# REQUIRED WORK
Copy all records precisely, apart from the pictures.

(Stored data)

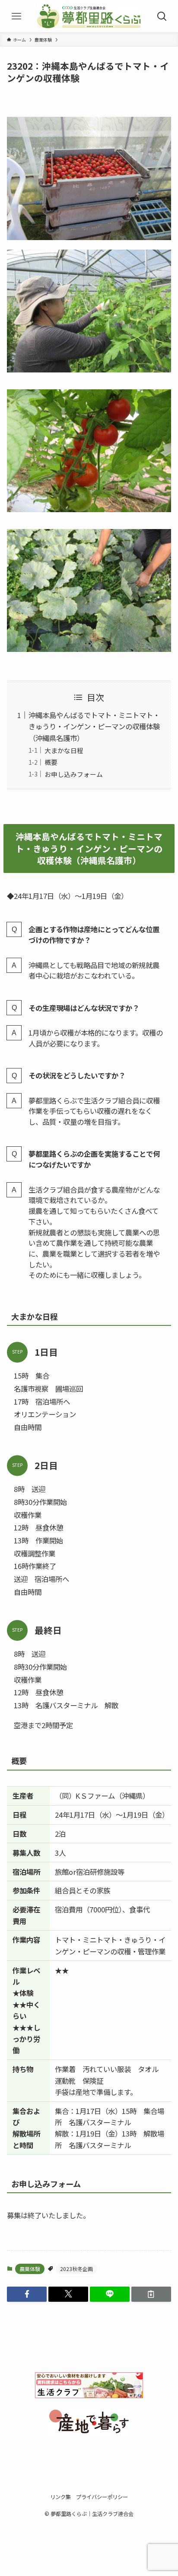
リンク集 (60, 2497)
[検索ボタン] (162, 16)
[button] (27, 2294)
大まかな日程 (63, 750)
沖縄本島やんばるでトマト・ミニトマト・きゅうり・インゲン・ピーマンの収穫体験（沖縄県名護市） (94, 726)
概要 (50, 762)
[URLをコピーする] (151, 2294)
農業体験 (29, 2268)
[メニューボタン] (16, 16)
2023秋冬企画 (76, 2268)
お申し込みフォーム (73, 774)
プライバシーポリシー (102, 2497)
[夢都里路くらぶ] (88, 16)
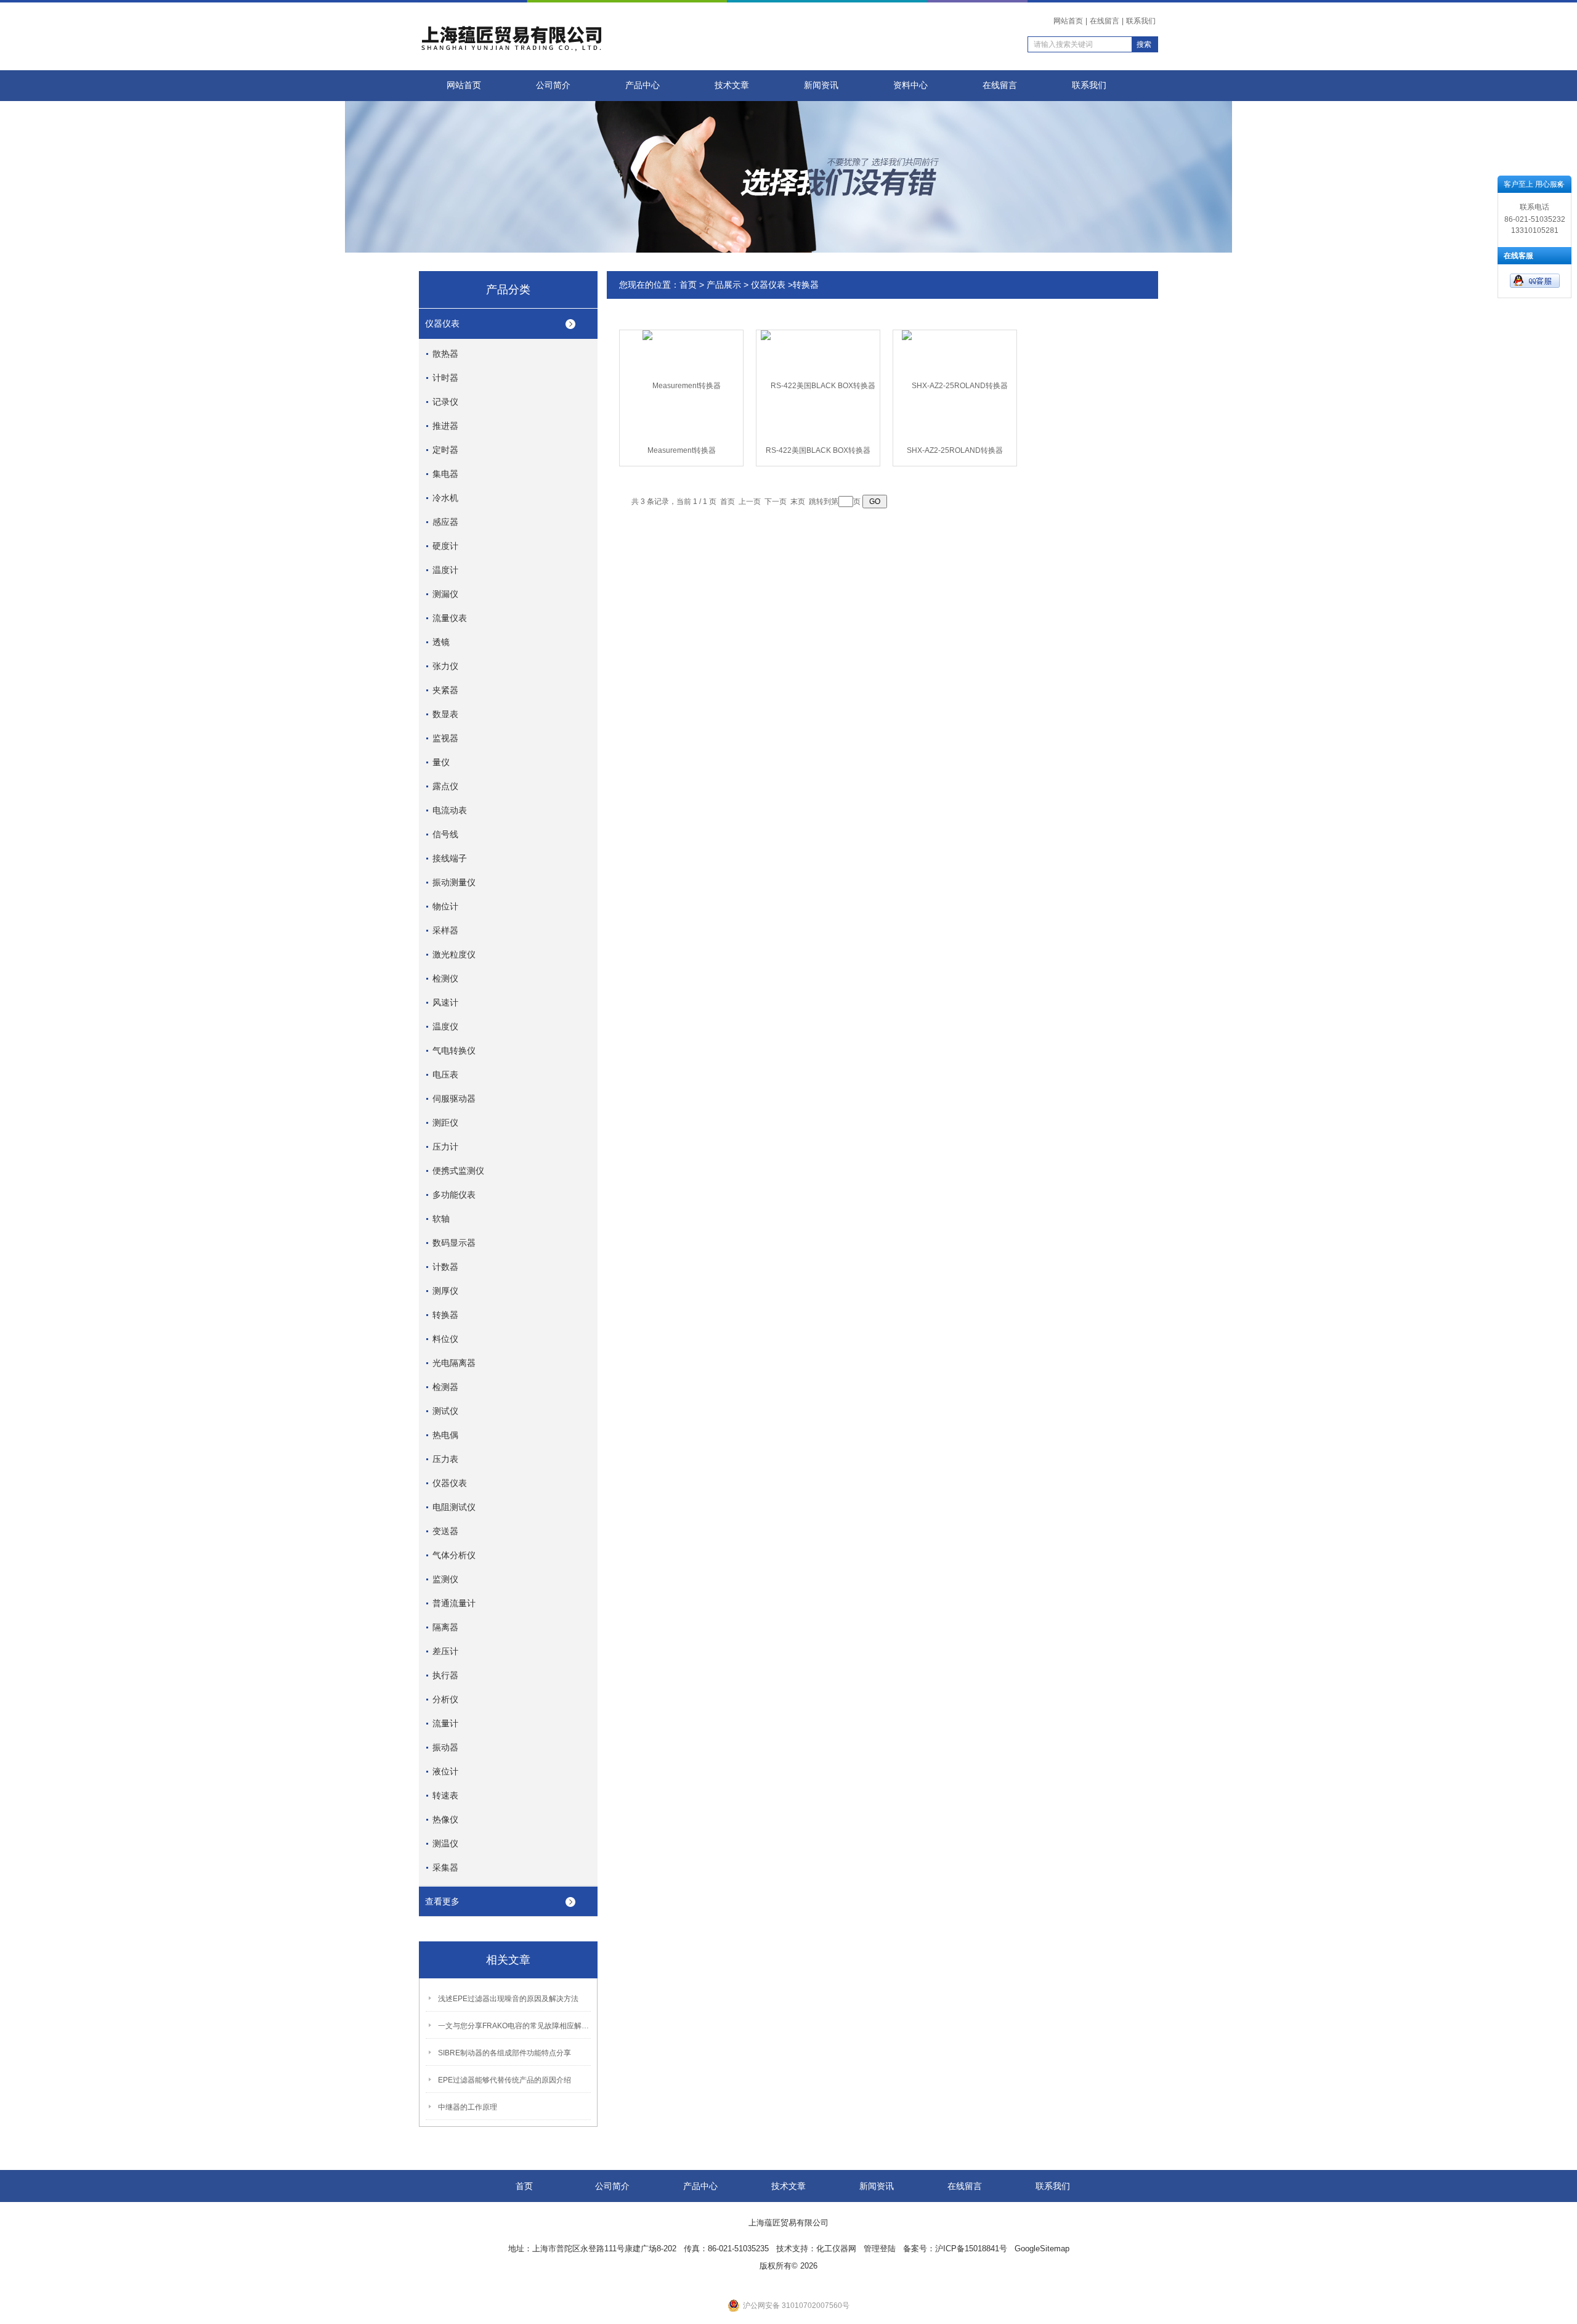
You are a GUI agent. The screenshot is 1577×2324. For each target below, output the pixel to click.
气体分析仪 (454, 1555)
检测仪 (445, 978)
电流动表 (449, 810)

# PROBLEM SOLUTION
リンク集 (60, 2497)
[検索ボタン] (162, 16)
[button] (27, 2294)
大まかな日程 (63, 750)
沖縄本島やんばるでトマト・ミニトマト・きゅうり・インゲン・ピーマンの収穫体験（沖縄県名護市） (94, 726)
概要 (50, 762)
[URLをコピーする] (151, 2294)
農業体験 (29, 2268)
[メニューボタン] (16, 16)
2023秋冬企画 (76, 2268)
お申し込みフォーム (73, 774)
プライバシーポリシー (102, 2497)
[夢都里路くらぶ] (88, 16)
You are a GUI agent. The screenshot is 1577×2324. For each target below, output the pixel to click.
气体分析仪 (454, 1555)
检测仪 (445, 978)
电流动表 (449, 810)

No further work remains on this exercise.